The analysis software comprises signal quality algorithms to assess the quality of the incoming ECG and PCG data. The model determines whether the recording is of sufficient signal quality to run the classifier algorithms. The signal quality indicators were trained based on noise annotations and/or poor signal annotations from the training dataset. Those annotations indicated whether the signal quality was too poor to reliably classify arrhythmias or heart murmurs (from ECG and heart audio data, respectively). That training effort resulted in signal quality analysis algorithms that determine whether the data is of sufficient quality and, if it is not, labels the recording as ‘Poor Signal’. The signal quality algorithms are used prior to analysis by the algorithms described below.
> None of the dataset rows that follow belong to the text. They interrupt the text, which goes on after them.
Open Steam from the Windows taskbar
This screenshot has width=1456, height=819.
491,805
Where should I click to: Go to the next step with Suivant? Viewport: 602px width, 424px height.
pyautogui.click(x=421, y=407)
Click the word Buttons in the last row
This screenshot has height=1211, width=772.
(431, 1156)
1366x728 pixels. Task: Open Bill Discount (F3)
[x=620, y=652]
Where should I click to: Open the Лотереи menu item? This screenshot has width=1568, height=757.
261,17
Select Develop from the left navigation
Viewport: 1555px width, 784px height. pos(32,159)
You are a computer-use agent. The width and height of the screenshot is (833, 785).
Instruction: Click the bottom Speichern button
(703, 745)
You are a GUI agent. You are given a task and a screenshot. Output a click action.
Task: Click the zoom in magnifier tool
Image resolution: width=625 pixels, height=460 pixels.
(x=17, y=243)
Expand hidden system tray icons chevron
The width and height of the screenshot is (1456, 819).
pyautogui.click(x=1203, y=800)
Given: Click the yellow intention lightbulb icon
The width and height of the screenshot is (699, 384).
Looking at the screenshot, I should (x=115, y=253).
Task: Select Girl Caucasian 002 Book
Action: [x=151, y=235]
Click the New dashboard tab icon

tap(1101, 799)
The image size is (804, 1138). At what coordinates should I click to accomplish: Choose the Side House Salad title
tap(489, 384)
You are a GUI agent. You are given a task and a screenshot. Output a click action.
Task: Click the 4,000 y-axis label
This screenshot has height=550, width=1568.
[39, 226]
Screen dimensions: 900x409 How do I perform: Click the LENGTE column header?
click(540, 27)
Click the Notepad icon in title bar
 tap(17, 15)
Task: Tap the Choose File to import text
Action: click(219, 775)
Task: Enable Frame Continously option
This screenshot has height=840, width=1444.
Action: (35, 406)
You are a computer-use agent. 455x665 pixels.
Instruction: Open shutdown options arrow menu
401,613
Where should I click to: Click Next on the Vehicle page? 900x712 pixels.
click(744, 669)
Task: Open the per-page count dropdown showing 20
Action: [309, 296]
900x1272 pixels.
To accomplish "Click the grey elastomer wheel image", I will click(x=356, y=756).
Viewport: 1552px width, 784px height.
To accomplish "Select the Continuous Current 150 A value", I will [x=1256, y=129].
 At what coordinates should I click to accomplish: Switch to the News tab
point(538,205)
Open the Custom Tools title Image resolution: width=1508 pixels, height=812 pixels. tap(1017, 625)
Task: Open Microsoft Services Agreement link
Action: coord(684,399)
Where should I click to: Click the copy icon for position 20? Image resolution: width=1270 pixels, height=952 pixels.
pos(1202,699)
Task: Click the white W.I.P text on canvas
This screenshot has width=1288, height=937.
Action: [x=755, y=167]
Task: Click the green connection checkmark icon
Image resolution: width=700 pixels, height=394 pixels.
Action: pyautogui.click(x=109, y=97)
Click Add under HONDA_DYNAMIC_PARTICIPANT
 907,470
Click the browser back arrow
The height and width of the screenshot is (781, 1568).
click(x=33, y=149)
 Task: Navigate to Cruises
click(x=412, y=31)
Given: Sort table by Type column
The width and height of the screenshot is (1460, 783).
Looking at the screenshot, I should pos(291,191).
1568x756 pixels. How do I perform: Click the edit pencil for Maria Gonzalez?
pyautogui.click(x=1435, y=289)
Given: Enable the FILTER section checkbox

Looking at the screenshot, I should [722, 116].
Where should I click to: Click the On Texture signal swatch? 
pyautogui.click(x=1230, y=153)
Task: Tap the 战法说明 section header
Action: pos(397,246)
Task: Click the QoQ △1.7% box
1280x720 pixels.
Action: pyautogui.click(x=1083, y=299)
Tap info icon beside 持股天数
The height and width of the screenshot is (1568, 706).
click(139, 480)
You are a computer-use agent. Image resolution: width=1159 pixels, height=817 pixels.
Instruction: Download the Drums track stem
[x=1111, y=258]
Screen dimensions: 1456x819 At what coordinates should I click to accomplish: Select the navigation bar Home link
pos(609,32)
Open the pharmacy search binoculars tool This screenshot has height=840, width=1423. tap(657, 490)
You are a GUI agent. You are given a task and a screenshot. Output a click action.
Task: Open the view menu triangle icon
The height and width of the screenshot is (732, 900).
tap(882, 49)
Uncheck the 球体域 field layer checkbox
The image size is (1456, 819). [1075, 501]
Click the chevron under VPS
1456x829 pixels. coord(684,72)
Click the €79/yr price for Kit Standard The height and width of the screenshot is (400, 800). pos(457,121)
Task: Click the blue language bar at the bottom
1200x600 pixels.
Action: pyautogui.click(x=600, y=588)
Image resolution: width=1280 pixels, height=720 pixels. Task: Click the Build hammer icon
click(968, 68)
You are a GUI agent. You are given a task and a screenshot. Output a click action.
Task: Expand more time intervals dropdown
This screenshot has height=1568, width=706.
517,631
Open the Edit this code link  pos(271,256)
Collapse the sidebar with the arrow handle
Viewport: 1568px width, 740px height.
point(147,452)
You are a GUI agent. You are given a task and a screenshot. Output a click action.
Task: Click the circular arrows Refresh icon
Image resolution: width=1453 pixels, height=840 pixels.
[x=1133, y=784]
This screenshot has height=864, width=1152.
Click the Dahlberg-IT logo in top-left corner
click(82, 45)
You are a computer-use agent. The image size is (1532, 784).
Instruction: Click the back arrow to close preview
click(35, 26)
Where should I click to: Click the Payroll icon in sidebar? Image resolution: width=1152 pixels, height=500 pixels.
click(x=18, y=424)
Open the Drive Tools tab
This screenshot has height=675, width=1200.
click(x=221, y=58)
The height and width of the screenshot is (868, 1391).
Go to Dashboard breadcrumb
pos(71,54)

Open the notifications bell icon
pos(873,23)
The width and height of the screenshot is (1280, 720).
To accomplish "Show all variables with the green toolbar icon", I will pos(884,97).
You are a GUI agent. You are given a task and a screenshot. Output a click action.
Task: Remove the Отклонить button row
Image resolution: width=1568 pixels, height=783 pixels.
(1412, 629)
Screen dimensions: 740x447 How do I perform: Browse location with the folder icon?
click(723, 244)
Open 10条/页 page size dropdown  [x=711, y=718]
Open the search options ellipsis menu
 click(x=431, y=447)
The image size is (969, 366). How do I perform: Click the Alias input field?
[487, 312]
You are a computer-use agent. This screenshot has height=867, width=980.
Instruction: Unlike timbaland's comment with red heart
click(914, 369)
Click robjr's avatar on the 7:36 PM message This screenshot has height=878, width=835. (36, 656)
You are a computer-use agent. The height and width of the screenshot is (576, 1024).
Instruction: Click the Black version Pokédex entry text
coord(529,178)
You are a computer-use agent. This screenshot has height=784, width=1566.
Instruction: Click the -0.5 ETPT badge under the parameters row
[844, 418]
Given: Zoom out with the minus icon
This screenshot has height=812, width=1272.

The rhythm detection algorithm is configured to detect normal sinus rhythm and atrial fibrillation from ECG waveforms using a deep neural network model trained to classify ECGs into one of four categories: normal sinus rhythm, atrial fibrillation, unclassified, or poor signal. Following a determination of sufficient quality by the signal quality ECG algorithm, the rhythm detection classifier determines whether the signal shows presence of “Atrial Fibrillation” or can be classified as “Normal Sinus Rhythm” or represents other rhythms and is labeled as “Unclassified”.

The murmur detection algorithm is configured to detect heart murmurs using a deep neural network model trained to classify heart sound recordings as containing a heart murmur or containing no audible murmur. Following a determination of sufficient quality by the signal quality PCG algorithm, the murmur detection classifier decides whether the signal shows presence of a “Murmur” or can be classified as “No Murmur”.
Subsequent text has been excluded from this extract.